---- Data

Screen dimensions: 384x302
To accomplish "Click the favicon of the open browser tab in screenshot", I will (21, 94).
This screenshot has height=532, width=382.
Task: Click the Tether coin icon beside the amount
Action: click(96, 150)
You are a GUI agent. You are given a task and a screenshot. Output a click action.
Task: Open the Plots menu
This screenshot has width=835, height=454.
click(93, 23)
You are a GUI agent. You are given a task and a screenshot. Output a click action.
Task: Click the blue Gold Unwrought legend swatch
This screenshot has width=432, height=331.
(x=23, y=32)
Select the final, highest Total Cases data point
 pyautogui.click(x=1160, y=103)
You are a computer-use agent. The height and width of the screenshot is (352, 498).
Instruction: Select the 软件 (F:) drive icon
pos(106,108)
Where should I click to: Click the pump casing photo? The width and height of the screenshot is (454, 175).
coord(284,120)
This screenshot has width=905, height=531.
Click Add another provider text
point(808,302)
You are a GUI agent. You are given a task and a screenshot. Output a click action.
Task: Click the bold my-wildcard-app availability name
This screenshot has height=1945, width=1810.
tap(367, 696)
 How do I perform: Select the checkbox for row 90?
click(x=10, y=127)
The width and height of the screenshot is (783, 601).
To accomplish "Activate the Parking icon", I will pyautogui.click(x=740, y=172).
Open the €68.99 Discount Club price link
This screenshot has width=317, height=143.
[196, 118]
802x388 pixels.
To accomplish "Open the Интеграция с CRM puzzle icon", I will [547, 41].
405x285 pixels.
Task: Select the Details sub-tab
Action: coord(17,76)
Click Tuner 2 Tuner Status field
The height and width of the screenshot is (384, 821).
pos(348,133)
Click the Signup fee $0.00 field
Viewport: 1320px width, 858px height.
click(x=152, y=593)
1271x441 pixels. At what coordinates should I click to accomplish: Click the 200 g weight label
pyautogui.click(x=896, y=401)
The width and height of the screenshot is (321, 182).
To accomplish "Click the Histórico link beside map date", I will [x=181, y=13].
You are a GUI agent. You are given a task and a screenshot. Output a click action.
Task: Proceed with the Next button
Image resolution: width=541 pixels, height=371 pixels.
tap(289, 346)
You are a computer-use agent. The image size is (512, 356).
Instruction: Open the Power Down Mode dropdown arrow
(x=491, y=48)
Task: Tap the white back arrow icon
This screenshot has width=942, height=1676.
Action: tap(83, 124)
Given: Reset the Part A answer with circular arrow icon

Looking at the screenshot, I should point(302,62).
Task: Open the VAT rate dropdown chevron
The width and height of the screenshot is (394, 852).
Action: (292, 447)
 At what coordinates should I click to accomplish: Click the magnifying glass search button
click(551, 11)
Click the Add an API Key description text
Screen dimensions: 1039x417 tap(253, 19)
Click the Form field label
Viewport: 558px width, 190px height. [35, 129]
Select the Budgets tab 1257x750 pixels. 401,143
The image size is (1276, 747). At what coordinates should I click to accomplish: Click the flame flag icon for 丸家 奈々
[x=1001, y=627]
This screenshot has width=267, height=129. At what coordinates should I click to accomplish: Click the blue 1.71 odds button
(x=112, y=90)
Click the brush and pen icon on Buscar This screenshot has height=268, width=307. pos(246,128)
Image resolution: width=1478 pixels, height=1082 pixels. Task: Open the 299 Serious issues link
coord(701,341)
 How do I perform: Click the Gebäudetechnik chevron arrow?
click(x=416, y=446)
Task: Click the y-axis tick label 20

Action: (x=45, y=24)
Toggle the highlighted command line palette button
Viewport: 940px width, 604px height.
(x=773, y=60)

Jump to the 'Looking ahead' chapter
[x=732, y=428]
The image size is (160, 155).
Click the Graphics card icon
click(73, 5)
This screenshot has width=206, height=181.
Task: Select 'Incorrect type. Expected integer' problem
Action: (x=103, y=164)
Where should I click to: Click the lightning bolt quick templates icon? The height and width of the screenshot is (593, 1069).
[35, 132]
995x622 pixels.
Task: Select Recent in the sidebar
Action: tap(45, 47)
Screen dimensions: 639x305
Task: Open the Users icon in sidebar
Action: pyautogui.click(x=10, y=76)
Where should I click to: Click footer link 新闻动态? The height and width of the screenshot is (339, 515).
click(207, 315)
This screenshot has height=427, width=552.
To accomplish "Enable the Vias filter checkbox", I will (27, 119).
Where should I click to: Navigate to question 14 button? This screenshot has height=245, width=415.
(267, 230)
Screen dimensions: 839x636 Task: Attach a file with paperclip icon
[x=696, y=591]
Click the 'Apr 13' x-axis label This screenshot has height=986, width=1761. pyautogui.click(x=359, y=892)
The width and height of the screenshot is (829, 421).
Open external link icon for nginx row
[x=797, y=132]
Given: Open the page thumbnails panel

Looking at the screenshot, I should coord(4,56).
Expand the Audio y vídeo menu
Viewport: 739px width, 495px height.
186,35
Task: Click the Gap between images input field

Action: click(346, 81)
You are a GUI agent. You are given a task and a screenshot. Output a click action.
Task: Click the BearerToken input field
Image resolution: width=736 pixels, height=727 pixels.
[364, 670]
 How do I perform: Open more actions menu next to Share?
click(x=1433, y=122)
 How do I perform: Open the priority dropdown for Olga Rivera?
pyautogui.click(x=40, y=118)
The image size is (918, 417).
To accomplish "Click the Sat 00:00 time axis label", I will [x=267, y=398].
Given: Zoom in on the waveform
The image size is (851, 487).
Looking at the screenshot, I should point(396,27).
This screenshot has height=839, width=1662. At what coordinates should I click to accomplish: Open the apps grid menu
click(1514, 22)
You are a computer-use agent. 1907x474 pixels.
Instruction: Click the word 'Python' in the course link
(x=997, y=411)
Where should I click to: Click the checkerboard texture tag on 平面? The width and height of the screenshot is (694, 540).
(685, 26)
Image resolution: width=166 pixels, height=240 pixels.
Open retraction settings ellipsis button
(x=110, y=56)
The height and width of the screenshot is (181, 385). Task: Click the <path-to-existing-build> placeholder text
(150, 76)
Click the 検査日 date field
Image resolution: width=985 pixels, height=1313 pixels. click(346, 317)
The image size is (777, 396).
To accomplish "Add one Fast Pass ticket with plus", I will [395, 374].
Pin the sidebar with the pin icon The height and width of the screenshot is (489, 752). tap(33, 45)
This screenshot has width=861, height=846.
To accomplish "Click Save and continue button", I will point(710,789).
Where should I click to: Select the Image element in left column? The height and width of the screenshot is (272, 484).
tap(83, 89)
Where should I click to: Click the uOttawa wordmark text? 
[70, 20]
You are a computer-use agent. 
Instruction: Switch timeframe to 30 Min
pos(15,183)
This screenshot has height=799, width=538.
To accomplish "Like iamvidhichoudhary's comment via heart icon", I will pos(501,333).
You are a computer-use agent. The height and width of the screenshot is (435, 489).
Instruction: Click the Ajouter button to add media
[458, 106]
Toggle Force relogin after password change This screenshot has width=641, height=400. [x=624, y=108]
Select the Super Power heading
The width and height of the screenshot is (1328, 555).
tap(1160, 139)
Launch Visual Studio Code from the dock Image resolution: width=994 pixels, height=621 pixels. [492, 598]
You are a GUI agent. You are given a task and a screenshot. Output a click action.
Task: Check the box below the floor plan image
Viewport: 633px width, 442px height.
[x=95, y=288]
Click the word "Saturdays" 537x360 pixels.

--------

Problem statement ▸ Word for word, copy the material above.

Task output ▸
Screen dimensions: 384x302
To accomplish "Click the favicon of the open browser tab in screenshot", I will (21, 94).
This screenshot has height=532, width=382.
Task: Click the Tether coin icon beside the amount
Action: click(96, 150)
You are a GUI agent. You are given a task and a screenshot. Output a click action.
Task: Open the Plots menu
This screenshot has width=835, height=454.
click(93, 23)
You are a GUI agent. You are given a task and a screenshot. Output a click action.
Task: Click the blue Gold Unwrought legend swatch
This screenshot has width=432, height=331.
(x=23, y=32)
Select the final, highest Total Cases data point
 pyautogui.click(x=1160, y=103)
You are a computer-use agent. The height and width of the screenshot is (352, 498).
Instruction: Select the 软件 (F:) drive icon
pos(106,108)
Where should I click to: Click the pump casing photo? The width and height of the screenshot is (454, 175).
coord(284,120)
This screenshot has width=905, height=531.
Click Add another provider text
point(808,302)
You are a GUI agent. You are given a task and a screenshot. Output a click action.
Task: Click the bold my-wildcard-app availability name
This screenshot has height=1945, width=1810.
tap(367, 696)
 How do I perform: Select the checkbox for row 90?
click(x=10, y=127)
The width and height of the screenshot is (783, 601).
To accomplish "Activate the Parking icon", I will pyautogui.click(x=740, y=172).
Open the €68.99 Discount Club price link
This screenshot has width=317, height=143.
[196, 118]
802x388 pixels.
To accomplish "Open the Интеграция с CRM puzzle icon", I will [547, 41].
405x285 pixels.
Task: Select the Details sub-tab
Action: coord(17,76)
Click Tuner 2 Tuner Status field
The height and width of the screenshot is (384, 821).
pos(348,133)
Click the Signup fee $0.00 field
Viewport: 1320px width, 858px height.
click(x=152, y=593)
1271x441 pixels. At what coordinates should I click to accomplish: Click the 200 g weight label
pyautogui.click(x=896, y=401)
The width and height of the screenshot is (321, 182).
To accomplish "Click the Histórico link beside map date", I will [x=181, y=13].
You are a GUI agent. You are given a task and a screenshot. Output a click action.
Task: Proceed with the Next button
Image resolution: width=541 pixels, height=371 pixels.
tap(289, 346)
You are a computer-use agent. The image size is (512, 356).
Instruction: Open the Power Down Mode dropdown arrow
(x=491, y=48)
Task: Tap the white back arrow icon
This screenshot has width=942, height=1676.
Action: tap(83, 124)
Given: Reset the Part A answer with circular arrow icon

Looking at the screenshot, I should point(302,62).
Task: Open the VAT rate dropdown chevron
The width and height of the screenshot is (394, 852).
Action: (292, 447)
 At what coordinates should I click to accomplish: Click the magnifying glass search button
click(551, 11)
Click the Add an API Key description text
Screen dimensions: 1039x417 tap(253, 19)
Click the Form field label
Viewport: 558px width, 190px height. [35, 129]
Select the Budgets tab 1257x750 pixels. 401,143
The image size is (1276, 747). At what coordinates should I click to accomplish: Click the flame flag icon for 丸家 奈々
[x=1001, y=627]
This screenshot has width=267, height=129. At what coordinates should I click to accomplish: Click the blue 1.71 odds button
(x=112, y=90)
Click the brush and pen icon on Buscar This screenshot has height=268, width=307. pos(246,128)
Image resolution: width=1478 pixels, height=1082 pixels. Task: Open the 299 Serious issues link
coord(701,341)
 How do I perform: Click the Gebäudetechnik chevron arrow?
click(x=416, y=446)
Task: Click the y-axis tick label 20

Action: (x=45, y=24)
Toggle the highlighted command line palette button
Viewport: 940px width, 604px height.
(x=773, y=60)

Jump to the 'Looking ahead' chapter
[x=732, y=428]
The image size is (160, 155).
Click the Graphics card icon
click(73, 5)
This screenshot has width=206, height=181.
Task: Select 'Incorrect type. Expected integer' problem
Action: (x=103, y=164)
Where should I click to: Click the lightning bolt quick templates icon? The height and width of the screenshot is (593, 1069).
[35, 132]
995x622 pixels.
Task: Select Recent in the sidebar
Action: tap(45, 47)
Screen dimensions: 639x305
Task: Open the Users icon in sidebar
Action: pyautogui.click(x=10, y=76)
Where should I click to: Click footer link 新闻动态? The height and width of the screenshot is (339, 515).
click(207, 315)
This screenshot has height=427, width=552.
To accomplish "Enable the Vias filter checkbox", I will (27, 119).
Where should I click to: Navigate to question 14 button? This screenshot has height=245, width=415.
(267, 230)
Screen dimensions: 839x636 Task: Attach a file with paperclip icon
[x=696, y=591]
Click the 'Apr 13' x-axis label This screenshot has height=986, width=1761. pyautogui.click(x=359, y=892)
The width and height of the screenshot is (829, 421).
Open external link icon for nginx row
[x=797, y=132]
Given: Open the page thumbnails panel

Looking at the screenshot, I should coord(4,56).
Expand the Audio y vídeo menu
Viewport: 739px width, 495px height.
186,35
Task: Click the Gap between images input field

Action: click(346, 81)
You are a GUI agent. You are given a task and a screenshot. Output a click action.
Task: Click the BearerToken input field
Image resolution: width=736 pixels, height=727 pixels.
[364, 670]
 How do I perform: Open more actions menu next to Share?
click(x=1433, y=122)
 How do I perform: Open the priority dropdown for Olga Rivera?
pyautogui.click(x=40, y=118)
The image size is (918, 417).
To accomplish "Click the Sat 00:00 time axis label", I will [x=267, y=398].
Given: Zoom in on the waveform
The image size is (851, 487).
Looking at the screenshot, I should point(396,27).
This screenshot has height=839, width=1662. At what coordinates should I click to accomplish: Open the apps grid menu
click(1514, 22)
You are a computer-use agent. 1907x474 pixels.
Instruction: Click the word 'Python' in the course link
(x=997, y=411)
Where should I click to: Click the checkerboard texture tag on 平面? The width and height of the screenshot is (694, 540).
(685, 26)
Image resolution: width=166 pixels, height=240 pixels.
Open retraction settings ellipsis button
(x=110, y=56)
The height and width of the screenshot is (181, 385). Task: Click the <path-to-existing-build> placeholder text
(150, 76)
Click the 検査日 date field
Image resolution: width=985 pixels, height=1313 pixels. click(346, 317)
The image size is (777, 396).
To accomplish "Add one Fast Pass ticket with plus", I will [395, 374].
Pin the sidebar with the pin icon The height and width of the screenshot is (489, 752). tap(33, 45)
This screenshot has width=861, height=846.
To accomplish "Click Save and continue button", I will point(710,789).
Where should I click to: Select the Image element in left column? The height and width of the screenshot is (272, 484).
tap(83, 89)
Where should I click to: Click the uOttawa wordmark text? 
[70, 20]
You are a computer-use agent. 
Instruction: Switch timeframe to 30 Min
pos(15,183)
This screenshot has height=799, width=538.
To accomplish "Like iamvidhichoudhary's comment via heart icon", I will pos(501,333).
You are a computer-use agent. The height and width of the screenshot is (435, 489).
Instruction: Click the Ajouter button to add media
[458, 106]
Toggle Force relogin after password change This screenshot has width=641, height=400. [x=624, y=108]
Select the Super Power heading
The width and height of the screenshot is (1328, 555).
tap(1160, 139)
Launch Visual Studio Code from the dock Image resolution: width=994 pixels, height=621 pixels. [492, 598]
You are a GUI agent. You are given a task and a screenshot. Output a click action.
Task: Check the box below the floor plan image
Viewport: 633px width, 442px height.
[x=95, y=288]
Click the word "Saturdays" 537x360 pixels.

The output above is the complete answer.